Below are the entries; transcribe them exactly and drop every picture.
Available data: Begin
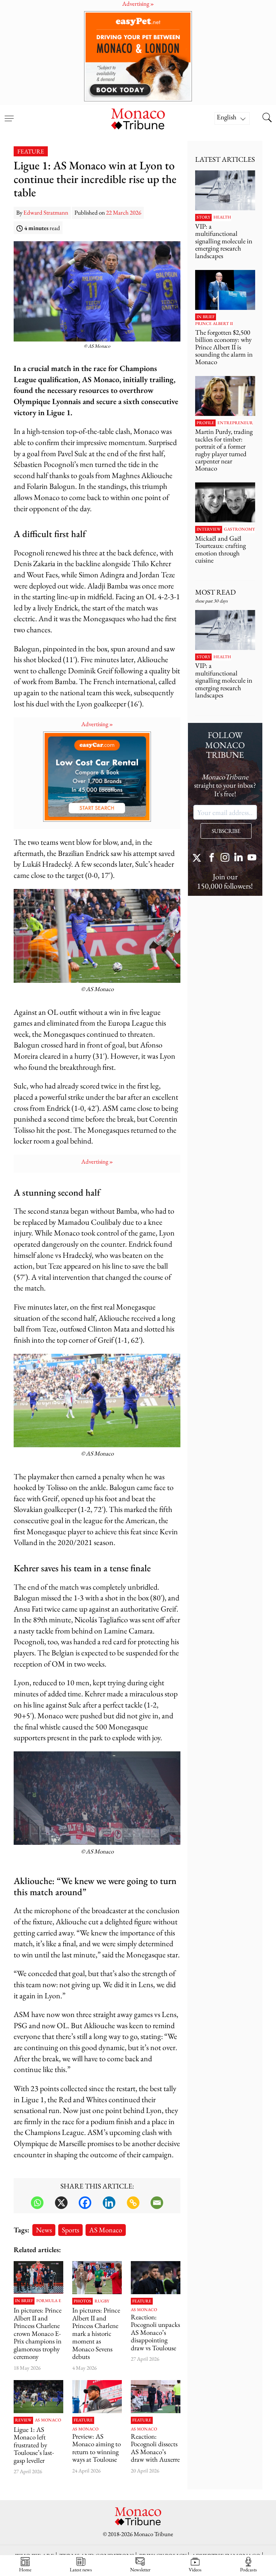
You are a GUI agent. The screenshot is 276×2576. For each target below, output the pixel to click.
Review (23, 2420)
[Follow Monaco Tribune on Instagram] (225, 858)
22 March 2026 (123, 212)
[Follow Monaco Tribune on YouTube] (252, 858)
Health (222, 217)
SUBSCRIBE (226, 831)
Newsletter (140, 2569)
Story (203, 217)
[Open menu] (9, 114)
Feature (30, 151)
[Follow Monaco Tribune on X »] (198, 858)
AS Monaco (105, 2229)
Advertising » (97, 724)
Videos (195, 2569)
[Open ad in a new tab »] (138, 56)
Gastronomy (239, 529)
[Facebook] (85, 2202)
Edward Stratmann (45, 212)
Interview (209, 529)
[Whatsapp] (37, 2202)
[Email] (157, 2202)
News (44, 2229)
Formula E (48, 2301)
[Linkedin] (109, 2202)
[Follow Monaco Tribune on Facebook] (212, 858)
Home (25, 2569)
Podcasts (248, 2569)
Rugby (102, 2301)
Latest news (81, 2569)
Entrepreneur (235, 423)
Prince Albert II (214, 323)
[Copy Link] (133, 2202)
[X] (61, 2202)
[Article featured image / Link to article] (155, 2277)
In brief (24, 2301)
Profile (205, 423)
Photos (82, 2301)
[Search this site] (267, 118)
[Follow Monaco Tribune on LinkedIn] (239, 858)
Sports (70, 2229)
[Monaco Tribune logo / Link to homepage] (138, 118)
Available data: End
=== Solution to the exercise ===
You are a GUI agent. The screenshot is 276×2576. For each target below, output the pixel to click.
Review (23, 2420)
[Follow Monaco Tribune on Instagram] (225, 858)
22 March 2026 (123, 212)
[Follow Monaco Tribune on YouTube] (252, 858)
Health (222, 217)
SUBSCRIBE (226, 831)
Newsletter (140, 2569)
Story (203, 217)
[Open menu] (9, 114)
Feature (30, 151)
[Follow Monaco Tribune on X »] (198, 858)
AS Monaco (105, 2229)
Advertising » (97, 724)
Videos (195, 2569)
[Open ad in a new tab »] (138, 56)
Gastronomy (239, 529)
[Facebook] (85, 2202)
Edward Stratmann (45, 212)
Interview (209, 529)
[Whatsapp] (37, 2202)
[Email] (157, 2202)
News (44, 2229)
Formula E (48, 2301)
[Linkedin] (109, 2202)
[Follow Monaco Tribune on Facebook] (212, 858)
Home (25, 2569)
Podcasts (248, 2569)
Rugby (102, 2301)
Latest news (81, 2569)
Entrepreneur (235, 423)
Prince Albert II (214, 323)
[Copy Link] (133, 2202)
[X] (61, 2202)
[Article featured image / Link to article] (155, 2277)
In brief (24, 2301)
Profile (205, 423)
Photos (82, 2301)
[Search this site] (267, 118)
[Follow Monaco Tribune on LinkedIn] (239, 858)
Sports (70, 2229)
[Monaco Tribune logo / Link to homepage] (138, 118)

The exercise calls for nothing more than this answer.